SKODA could be facing a legal challenge if it is found to have withheld evidence of defeat devices in order to obtain vehicle type approval.
A letter from transport minister Robert Goodwill to the House of Commons Transport Committee mentions that the Criminal Counsel is reviewing the evidence for an assessment at a later date.
The UK’s Vehicle Certification Agency (VCA) had granted vehicle type approval to vehicles sold by Skoda in the UK and Europe, which includes those with the EA189 engine later found to contain a defeat device in order to pass emissions tests.
The investigation centres on whether Skoda intentionally withheld evidence in order to obtain the type approval.

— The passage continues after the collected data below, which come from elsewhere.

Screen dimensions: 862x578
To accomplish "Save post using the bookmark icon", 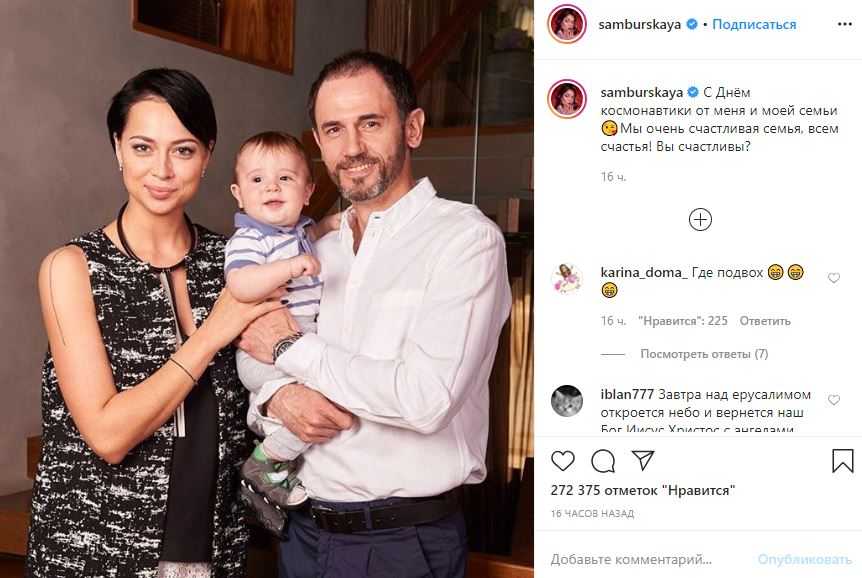I will (x=842, y=460).
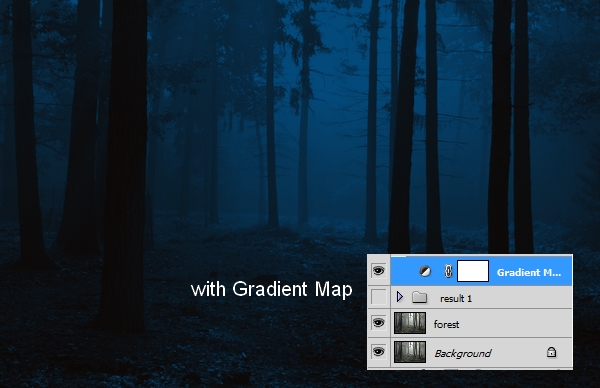This screenshot has height=388, width=600.
Task: Click the 'with Gradient Map' caption text
Action: point(271,289)
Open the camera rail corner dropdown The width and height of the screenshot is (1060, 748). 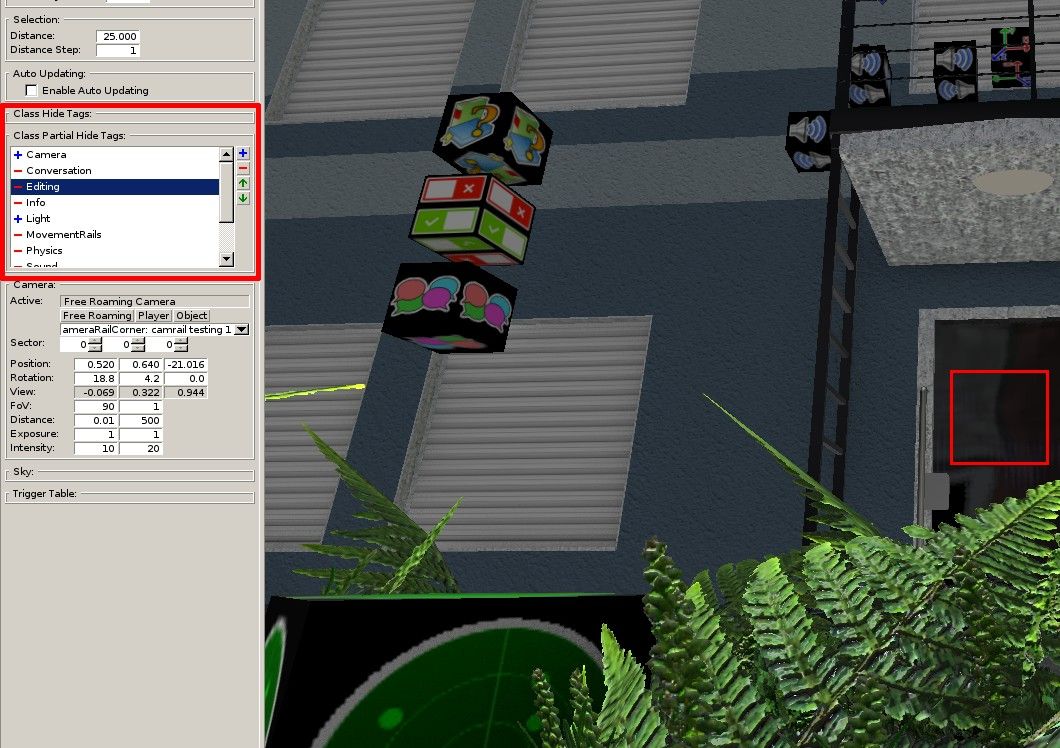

Goodwill said: ‘In order to take action pursuant to Reg 33(4) of the Road Vehicles (Approval) Regulations 2009, the Secretary of State must establish that Skoda officials had knowledge of the use of a prohibited defeat device in VW diesel engines and made false statements in that regard when they presented the vehicles to VCA for type approval.
‘The Competition and Markets Authority (CMA) and the Serious Fraud Office are considering the case for action, but neither have opened a formal investigation.’
Skoda models fitted with the EA189 2-litre diesel engine include the Octavia, Superb, Yeti and Roomster, with more than 130,00 vehicles affected in the UK.